**Given instruction:**
Copy the rows below verbatim, beginning with the line that contains "Click the large" and ending with the line that contains "click(x=353, y=37)", both lines included.

**Exercise materials:**
########################################
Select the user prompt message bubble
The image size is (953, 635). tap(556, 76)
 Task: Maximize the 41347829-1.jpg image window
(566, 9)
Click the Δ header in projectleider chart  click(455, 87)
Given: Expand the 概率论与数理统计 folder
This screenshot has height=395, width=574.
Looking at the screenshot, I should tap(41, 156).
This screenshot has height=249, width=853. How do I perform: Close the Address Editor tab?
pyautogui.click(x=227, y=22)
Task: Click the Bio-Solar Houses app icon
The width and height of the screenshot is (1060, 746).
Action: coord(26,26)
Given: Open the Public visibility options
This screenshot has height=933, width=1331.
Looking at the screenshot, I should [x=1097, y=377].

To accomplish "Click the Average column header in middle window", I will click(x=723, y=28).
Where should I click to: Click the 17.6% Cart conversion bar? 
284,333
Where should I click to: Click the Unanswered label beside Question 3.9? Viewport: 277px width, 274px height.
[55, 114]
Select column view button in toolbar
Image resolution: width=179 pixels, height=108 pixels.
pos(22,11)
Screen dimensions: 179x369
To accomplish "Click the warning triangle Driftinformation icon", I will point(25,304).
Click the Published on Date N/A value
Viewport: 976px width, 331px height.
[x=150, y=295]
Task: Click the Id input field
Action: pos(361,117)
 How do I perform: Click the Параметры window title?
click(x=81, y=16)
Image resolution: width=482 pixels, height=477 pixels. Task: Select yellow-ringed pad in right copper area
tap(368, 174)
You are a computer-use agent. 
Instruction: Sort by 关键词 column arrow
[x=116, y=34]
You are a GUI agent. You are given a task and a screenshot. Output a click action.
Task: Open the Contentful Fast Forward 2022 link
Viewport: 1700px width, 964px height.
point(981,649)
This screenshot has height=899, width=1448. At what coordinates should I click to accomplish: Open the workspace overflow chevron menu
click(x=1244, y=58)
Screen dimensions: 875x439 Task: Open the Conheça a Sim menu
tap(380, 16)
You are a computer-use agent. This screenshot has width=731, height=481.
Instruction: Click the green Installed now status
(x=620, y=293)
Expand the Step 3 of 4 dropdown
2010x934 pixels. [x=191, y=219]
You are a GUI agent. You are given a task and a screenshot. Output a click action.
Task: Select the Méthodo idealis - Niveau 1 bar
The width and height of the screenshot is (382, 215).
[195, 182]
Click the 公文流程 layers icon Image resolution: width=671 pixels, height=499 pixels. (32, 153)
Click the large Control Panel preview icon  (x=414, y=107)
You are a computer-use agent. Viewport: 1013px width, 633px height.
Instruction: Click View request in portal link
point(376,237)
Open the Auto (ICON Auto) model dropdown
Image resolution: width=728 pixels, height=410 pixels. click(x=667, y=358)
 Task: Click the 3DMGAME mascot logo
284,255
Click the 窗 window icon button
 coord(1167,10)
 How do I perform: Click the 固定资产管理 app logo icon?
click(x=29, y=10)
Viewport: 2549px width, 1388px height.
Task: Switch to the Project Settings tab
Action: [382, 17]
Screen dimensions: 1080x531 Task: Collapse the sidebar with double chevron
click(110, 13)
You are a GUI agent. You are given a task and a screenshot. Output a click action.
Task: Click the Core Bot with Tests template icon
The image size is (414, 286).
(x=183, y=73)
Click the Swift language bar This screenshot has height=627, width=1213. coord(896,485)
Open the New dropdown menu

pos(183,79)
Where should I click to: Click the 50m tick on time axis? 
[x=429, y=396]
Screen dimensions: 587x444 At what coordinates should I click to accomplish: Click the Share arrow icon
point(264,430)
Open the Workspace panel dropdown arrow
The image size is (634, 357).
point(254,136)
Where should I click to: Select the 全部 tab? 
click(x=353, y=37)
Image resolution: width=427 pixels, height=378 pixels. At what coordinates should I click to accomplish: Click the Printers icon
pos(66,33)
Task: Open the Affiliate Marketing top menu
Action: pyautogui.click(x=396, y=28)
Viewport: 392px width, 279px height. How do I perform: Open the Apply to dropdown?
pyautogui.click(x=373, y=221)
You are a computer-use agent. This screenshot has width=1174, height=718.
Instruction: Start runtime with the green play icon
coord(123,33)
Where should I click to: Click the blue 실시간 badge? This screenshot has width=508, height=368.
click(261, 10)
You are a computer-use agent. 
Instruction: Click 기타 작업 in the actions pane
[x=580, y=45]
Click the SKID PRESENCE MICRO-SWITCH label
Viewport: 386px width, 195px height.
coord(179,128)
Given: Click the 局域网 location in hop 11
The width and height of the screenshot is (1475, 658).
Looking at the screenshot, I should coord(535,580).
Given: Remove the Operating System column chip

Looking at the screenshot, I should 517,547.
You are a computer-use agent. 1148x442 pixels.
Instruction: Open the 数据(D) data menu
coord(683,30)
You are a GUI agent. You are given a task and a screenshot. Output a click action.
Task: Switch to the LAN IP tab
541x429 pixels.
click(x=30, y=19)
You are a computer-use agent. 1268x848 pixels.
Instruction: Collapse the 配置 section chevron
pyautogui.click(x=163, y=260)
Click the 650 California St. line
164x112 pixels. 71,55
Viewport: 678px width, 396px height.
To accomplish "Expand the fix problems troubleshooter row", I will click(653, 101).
########################################
**Task answer:**
Click the large Control Panel preview icon  (x=414, y=107)
You are a computer-use agent. Viewport: 1013px width, 633px height.
Instruction: Click View request in portal link
point(376,237)
Open the Auto (ICON Auto) model dropdown
Image resolution: width=728 pixels, height=410 pixels. click(x=667, y=358)
 Task: Click the 3DMGAME mascot logo
284,255
Click the 窗 window icon button
 coord(1167,10)
 How do I perform: Click the 固定资产管理 app logo icon?
click(x=29, y=10)
Viewport: 2549px width, 1388px height.
Task: Switch to the Project Settings tab
Action: [382, 17]
Screen dimensions: 1080x531 Task: Collapse the sidebar with double chevron
click(110, 13)
You are a GUI agent. You are given a task and a screenshot. Output a click action.
Task: Click the Core Bot with Tests template icon
The image size is (414, 286).
(x=183, y=73)
Click the Swift language bar This screenshot has height=627, width=1213. coord(896,485)
Open the New dropdown menu

pos(183,79)
Where should I click to: Click the 50m tick on time axis? 
[x=429, y=396]
Screen dimensions: 587x444 At what coordinates should I click to accomplish: Click the Share arrow icon
point(264,430)
Open the Workspace panel dropdown arrow
The image size is (634, 357).
point(254,136)
Where should I click to: Select the 全部 tab? 
click(x=353, y=37)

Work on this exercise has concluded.